Turning 50, meant she was born in the 60's. What was popular in the 60's? How about tie dye? There's lots of examples of tie dye cakes on line. After reading about a few of them, I said I can do this??!!!
I decided to make a three layer cake, two 8" and one 9" layer. In hindsight, I wish I had done three 8" layers. It was really hard to get the frosting smooth on the ledge between the 8 and the 9" layer. In addition I made one 8" layer as a test. I wanted to cut into one and see how it looked.
The process is fairly easy but be sure to allow plenty of time. Start by preparing a white cake mix according to the directions. (I used two cake mixes). Divide them into 6 bowls, and make each bowl a different rainbow color. Line the bottom of two 9 inch cake pans with wax paper, and grease the side.
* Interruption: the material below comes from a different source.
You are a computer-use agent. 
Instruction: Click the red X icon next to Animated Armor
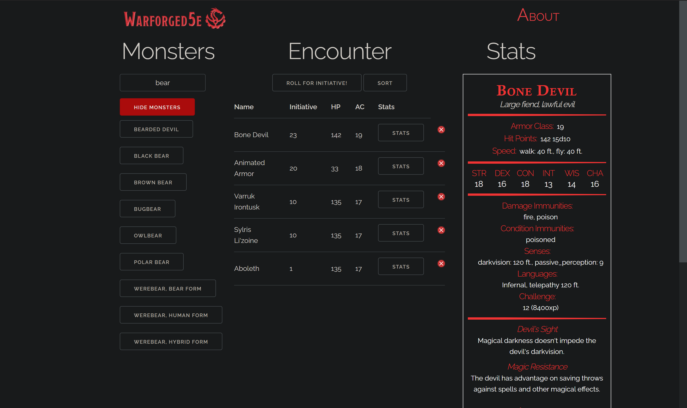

Layer your cake batter in circles. The first directions I looked at suggested using a spoon, which is what I did on my test cake. It worked okay but for the additional layers, I decided to use a measuring cup with a spout. A little more work but a lot easier to pour into circles. Use about 3/4 of the bowl for your bottom color, then use a little less of each color as you continue. Layer your second cake pan in the opposite order.
Bake according to the directions on the box. Allow the cake to cool and frost with your favorite buttercream frosting. My frosting didn't look as smooth as I would have liked and the more I tried to smooth it the worse it looked. Then I remembered a technique I learned when I took cake decorating classes. Once your frosting has developed a bit of a crust, use a piece of parchment and use your fingertips to smooth the frosting along the parchment. Works great!!!